READING TEXT:
::::
If it all goes to plan, sounds like you have a promising future relationship.


----------



## jorgegene

"Thought I'd been in love before,
But in my heart I wanted more
Seems like all I really was doing
Was waiting for you

It's real love
Yes it's real, yes it's real love
It's real, yes it's real love..." (John Lennon)

maybe too early to tell, but here's hoping you have found 'real love'!


----------



## Spicy

Hope....Shimmer away.

I left a very unhappy marriage, and once I decided to date, met my DH within 2 weeks. The connection from day one was off the charts. The qualities that I observed at the beginning of the relationship were the ones I was looking for in a mate (the things that were missing in my XH.) 

I agree, you have to try to take things slow, and use caution. At the same time, we are not 20 anymore. We have life experience. We know what we want this time around. What's so wrong with falling head over heels for someone? It feels wonderful! We deserve that after years of misery. So enjoy it. Guess what? Those qualities I saw on our first date, and early days together, are all real. They are the reason I fell in love, and that love is that much deeper now, years later. So enjoy yourself. You are a smart woman. You will be cautious, but also enjoy this wonderful thing known as falling in love! I'm happy for you, and he is a lucky dude!


----------



## Hope Shimmers

Thanks so much everyone for the support and for listening to me 

I am flying high but also very cautious. I know he would drive or fly out here next weekend if I asked him, and I kind of got the feeling that maybe he was waiting for me to ask. I would love to see him, but I feel like it is so much so fast. I'm scared that it will all disappear.

I wanted 2017 to be my year, but I never dreamed it would happen the very first day of the year.

He and I didn't know each other very well 20+ years ago. So it would be more accurate to say that he had a crush on me rather than being "in love" with me. I barely knew him. I just remember that our mutual friends kept telling me he was totally head over heels for me. Once at a wedding reception Christopher's wife (Chris is his best friend) was drunk and she was talking LOUDLY about this man and how he was in love with me. She kept going on and on. 

He asked me if I would go with him to Vegas in February for a few days, to play around and to see Diana Ross live. I asked him which days in February and he said "the middle". Now I find out that the concert is February 14th.  Why not just say "Valentine's day"? That's the kind of stuff that confuses me about him. I feel like he can read my mind but I have no idea what's in his head.
@blueinbr .... the flood car drove all the way here like a dream. Maybe this will be my year after all.
::::
LISTED RECORDS:
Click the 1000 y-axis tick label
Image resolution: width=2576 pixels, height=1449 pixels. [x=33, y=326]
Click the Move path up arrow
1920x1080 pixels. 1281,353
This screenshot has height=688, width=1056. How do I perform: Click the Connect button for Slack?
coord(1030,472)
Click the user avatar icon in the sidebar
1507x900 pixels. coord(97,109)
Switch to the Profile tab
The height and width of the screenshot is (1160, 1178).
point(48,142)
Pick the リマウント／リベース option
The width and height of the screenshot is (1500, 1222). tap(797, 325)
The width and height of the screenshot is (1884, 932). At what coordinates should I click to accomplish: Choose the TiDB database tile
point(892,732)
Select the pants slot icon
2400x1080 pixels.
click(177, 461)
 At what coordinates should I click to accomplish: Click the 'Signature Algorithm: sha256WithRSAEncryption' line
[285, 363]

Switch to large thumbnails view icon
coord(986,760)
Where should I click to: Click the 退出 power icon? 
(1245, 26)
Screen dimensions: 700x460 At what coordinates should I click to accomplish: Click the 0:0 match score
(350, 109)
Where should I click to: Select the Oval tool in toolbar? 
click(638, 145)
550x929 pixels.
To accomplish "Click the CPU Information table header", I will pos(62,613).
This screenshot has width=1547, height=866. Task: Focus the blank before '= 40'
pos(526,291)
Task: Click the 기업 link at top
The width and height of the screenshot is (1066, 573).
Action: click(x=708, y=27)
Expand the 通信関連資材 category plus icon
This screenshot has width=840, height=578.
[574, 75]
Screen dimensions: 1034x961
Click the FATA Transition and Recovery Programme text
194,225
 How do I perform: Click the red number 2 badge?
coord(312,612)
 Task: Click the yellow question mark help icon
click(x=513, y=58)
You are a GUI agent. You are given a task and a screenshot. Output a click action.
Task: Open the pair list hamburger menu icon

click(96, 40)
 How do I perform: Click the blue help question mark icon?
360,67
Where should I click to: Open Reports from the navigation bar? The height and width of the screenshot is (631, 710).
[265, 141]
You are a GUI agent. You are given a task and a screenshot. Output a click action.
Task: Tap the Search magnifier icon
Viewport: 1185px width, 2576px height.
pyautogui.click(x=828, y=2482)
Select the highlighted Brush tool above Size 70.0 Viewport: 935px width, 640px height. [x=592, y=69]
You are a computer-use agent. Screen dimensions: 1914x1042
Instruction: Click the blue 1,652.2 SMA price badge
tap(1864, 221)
::::
REQUIRED WORK:
1) In the forum thread, on what date is the Diana Ross concert that Hope Shimmers was invited to?
2) In the forum thread, list every person named in the post by Hope Shimmers.
3) Pick up the forum thread after its final post by writing the next reply in the discussion.

TASK RESPONSES:
1) February 14th

2) Christopher (also called Chris), Diana Ross, blueinbr

3)
----------



## Spicy

Enjoy it!!! Seriously, you are mirroring my experience. DH and I booked a trip to Vegas after a week or so of dating. We were there and we had only been together a month. I didn't even realize it was that fast until I looked back at FB photos! When I realized it later I was like...OMG, we planned a trip together that fast?!? We had a blast! You will too!!! Don't over analyze too much. Let it happen. :smthumbup:


----------



## Hope Shimmers

Spicy said:


> Enjoy it!!! Seriously, you are mirroring my experience. DH and I booked a trip to Vegas after a week or so of dating. We were there and we had only been together a month. I didn't even realize it was that fast until I looked back at FB photos! When I realized it later I was like...OMG, we planned a trip together that fast?!? We had a blast! You will too!!! Don't over analyze too much. Let it happen. :smthumbup:


Thank you Spicy!

I am the Queen of Overanalyzation, so I will definitely keep that in mind.


----------



## jb02157

It's great that you were able to have this deep a connection this early on. Some people try for years and don't get this far. Keep taking it slow and see what happens but everything seems to look so good right now.


----------



## Spicy

Hope Shimmers said:


> Thank you Spicy!
> 
> I am the Queen of Overanalyzation, so I will definitely keep that in mind.


Wait! When did I lose my title!?!?! >


----------



## NoChoice

A heart that does not venture beyond the safety of the walls it has built may feel safe but loneliness makes for very long days and very cold nights.


----------



## ne9907

Enjoy the moments, enjoy everything~


----------



## ne9907

NoChoice said:


> A heart that does not venture beyond the safety of the walls it has built may feel safe but loneliness makes for very long days and very cold nights.


dude.... I LOVE THIS!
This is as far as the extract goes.